Drivers have little to say about the matter. Connected cars allow the carmaker to use the driver data however they deem fit and even sell it to third parties. As far as we know, car connection data has already been used so advertisers can deliver targeted ads to the drivers. Opting to excuse such control over the data by saying it helps provides a more personalized connection with the customer. In contrast, some data collection is crucial for the optimal and safe operation of the automobile. It serves to locate hazardous elements or even detect issues within the car itself. Yet the use of the data as a marketing tool and commercial is not regulated enough.
Finally, many executives in car making companies hail the notion that car owners own the data. But what is the point of owning your data if the carmakers still misuse it? It is redundant to hold something without the ability to control it or benefit from its potential. Having the smart car while the company has full authority over your data is an ill-balanced transaction.
In Europe, the EU released specific guidelines on personal data generated by connected cars. Concerns surrounding the carmakers not abiding by the laws led to the launch of the My Car, My Data initiative. Aiming to highlight the core issue regarding car connection data regulation. Almost all drivers in Europe agree that they should solely own the data of their connected car and that they should get to decide whether to share it or not.
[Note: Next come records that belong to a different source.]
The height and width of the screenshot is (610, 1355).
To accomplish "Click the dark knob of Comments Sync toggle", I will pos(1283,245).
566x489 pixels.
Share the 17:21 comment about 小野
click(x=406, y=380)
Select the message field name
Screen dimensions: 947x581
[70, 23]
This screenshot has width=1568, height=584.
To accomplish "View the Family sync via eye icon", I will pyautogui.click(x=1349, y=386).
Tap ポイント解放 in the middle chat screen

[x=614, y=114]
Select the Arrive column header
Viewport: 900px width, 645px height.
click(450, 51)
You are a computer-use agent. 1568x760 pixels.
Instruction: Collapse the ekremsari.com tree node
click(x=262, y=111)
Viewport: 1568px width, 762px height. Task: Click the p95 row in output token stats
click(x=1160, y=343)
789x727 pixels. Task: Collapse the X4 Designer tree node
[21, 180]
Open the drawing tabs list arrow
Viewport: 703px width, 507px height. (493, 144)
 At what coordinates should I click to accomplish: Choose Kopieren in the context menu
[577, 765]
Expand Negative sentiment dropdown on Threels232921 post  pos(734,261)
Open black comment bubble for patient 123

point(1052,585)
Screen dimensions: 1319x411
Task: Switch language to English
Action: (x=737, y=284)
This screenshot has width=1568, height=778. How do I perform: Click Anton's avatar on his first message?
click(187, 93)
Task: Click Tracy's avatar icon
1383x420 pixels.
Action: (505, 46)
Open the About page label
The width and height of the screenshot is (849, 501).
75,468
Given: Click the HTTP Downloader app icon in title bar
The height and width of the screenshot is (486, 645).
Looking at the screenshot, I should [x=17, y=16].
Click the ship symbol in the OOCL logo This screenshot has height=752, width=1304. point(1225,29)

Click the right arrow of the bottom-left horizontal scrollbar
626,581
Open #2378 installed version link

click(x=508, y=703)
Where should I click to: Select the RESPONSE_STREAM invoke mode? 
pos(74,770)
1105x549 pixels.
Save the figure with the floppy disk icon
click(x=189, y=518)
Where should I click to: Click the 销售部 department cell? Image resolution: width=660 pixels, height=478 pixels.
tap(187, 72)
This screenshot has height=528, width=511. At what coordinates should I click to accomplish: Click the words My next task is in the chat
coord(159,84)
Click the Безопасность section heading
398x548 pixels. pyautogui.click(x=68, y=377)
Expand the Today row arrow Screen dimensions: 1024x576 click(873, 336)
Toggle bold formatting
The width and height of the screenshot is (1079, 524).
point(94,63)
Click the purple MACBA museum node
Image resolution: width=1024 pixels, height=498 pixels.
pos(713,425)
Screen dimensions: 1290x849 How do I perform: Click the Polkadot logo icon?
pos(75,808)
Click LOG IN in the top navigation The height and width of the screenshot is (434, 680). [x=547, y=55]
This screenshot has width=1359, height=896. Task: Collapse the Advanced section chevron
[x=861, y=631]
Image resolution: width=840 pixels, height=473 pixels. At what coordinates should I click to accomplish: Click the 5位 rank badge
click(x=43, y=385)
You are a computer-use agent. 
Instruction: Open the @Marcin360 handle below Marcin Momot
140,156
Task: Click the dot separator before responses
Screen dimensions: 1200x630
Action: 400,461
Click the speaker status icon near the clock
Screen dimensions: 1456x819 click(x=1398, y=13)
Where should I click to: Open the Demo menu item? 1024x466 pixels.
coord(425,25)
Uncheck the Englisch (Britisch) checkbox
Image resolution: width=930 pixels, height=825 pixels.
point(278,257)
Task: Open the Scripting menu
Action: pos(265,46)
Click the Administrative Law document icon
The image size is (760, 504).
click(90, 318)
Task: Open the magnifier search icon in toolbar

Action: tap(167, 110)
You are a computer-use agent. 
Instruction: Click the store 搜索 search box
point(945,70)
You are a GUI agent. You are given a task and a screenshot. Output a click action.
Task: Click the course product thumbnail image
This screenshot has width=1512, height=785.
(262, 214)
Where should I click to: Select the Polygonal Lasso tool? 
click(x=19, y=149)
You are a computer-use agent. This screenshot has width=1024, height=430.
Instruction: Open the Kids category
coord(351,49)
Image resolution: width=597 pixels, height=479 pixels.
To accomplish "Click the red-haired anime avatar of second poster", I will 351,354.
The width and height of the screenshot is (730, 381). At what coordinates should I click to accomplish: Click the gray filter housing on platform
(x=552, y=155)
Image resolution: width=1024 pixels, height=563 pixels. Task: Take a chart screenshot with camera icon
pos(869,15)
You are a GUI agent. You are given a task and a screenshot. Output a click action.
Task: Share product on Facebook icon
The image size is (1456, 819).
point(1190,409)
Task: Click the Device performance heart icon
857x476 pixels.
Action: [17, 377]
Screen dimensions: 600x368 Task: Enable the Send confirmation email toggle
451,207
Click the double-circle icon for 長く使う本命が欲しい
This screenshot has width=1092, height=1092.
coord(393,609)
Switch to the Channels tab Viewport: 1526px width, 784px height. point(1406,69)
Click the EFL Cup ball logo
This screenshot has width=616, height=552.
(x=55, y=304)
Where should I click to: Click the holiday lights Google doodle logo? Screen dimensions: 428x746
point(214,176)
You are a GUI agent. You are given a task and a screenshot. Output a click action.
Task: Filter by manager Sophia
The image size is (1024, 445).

Furthermore, the United States is the world’s largest automobile market. There is a lack of regulation and legislation regarding vehicle data. Some signs indicate that the US will change this situation. Last November, voters in Massachusetts decided to expand the state’s right-to-repair rules, allowing drivers and independent technicians to access car data through a standard open gateway to help with repairs. Even though this does not address the data ownership problem, it provides automobile owners with a clear understanding of the information about their vehicles.
Moreover, across the US, carmakers are developing a digital portal that displays vehicle data, which will include more tech companies in the process. It is not all the data generated by the car, though. Much more remains controlled by the carmaker.
Car connection allows the delivery of tremendous potential when it comes to the car industry. But with such great innovation comes great responsibility, especially regarding data. With so many data misuses scandals, society grew more suspicious. They require the utmost transparency when it comes to data handling. Connected cars made quite the leap, but the journey remains young, and many more aspects must be tuned.